Delivery of service
Work teams normally consist of individuals with similar values working together in a bid to achieve common goals. There are many benefits of a strong work team. One of the most valuable benefits of a strong work team is shared work load. Once a decision is made and the task is established, staff members can divide accountability for that task such that any one employee in the team is not overburdened by his or her personal responsibility for the whole task. Work team members can also support each other through both moral and functional support. Mutual understanding and team cooperation also boost employees’ commitment to their duties .
There are several problems associated with work team. Work teams are often based on division of duties among team members when performing tasks. Effective work team involvement and discussion generally prolongs the decision-making process and work. Another common problem associated with work teams is work team conflict. Personal and work-related conflicts may arise when an organization puts staff close together to work as a team. The closeness normally associated with work teams can intensify the degree of the conflict, hence greatly magnifying it than if staff members were working individually.

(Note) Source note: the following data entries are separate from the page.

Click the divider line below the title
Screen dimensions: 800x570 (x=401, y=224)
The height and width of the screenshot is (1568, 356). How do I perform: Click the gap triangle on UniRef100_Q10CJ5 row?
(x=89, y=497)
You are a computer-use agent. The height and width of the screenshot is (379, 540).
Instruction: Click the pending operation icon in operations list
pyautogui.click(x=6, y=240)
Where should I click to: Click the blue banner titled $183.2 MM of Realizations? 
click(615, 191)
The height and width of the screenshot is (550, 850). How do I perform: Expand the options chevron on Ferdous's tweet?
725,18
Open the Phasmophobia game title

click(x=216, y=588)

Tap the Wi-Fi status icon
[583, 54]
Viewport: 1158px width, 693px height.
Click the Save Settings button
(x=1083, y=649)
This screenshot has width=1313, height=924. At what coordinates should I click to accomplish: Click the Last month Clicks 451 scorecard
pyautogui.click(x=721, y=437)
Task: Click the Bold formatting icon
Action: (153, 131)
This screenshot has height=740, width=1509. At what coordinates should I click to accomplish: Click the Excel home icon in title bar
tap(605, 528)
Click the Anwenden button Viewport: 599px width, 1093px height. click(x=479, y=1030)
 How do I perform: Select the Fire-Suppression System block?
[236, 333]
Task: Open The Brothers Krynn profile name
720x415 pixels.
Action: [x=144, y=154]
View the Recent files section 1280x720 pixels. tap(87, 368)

Work teams are appropriate when designing new products since it requires expertise from the manufacturing, marketing, and accounting and procurements departments. It would also be appropriate to use work teams when solving cross-functional problems since it would require a combination of diverse skill set. An individual’s role within the team is to perform the assignment that has been assigned to him or her in a bid to achieve the common task. Work teams make work easier for staff since large tasks are broken down to smaller assignments making them manageable. Therefore, work teams are beneficial to staff.
Beyerlein, M. M. (2005). Work teams: past, present, and future (illustrated ed.). Chicago: Kluwer Academic Publishers.
Yeatts, D. E., & Hyten, C. (2007). High-performing self-managed work teams: a comparison of theory to practice (revised ed.). New York: SAGE.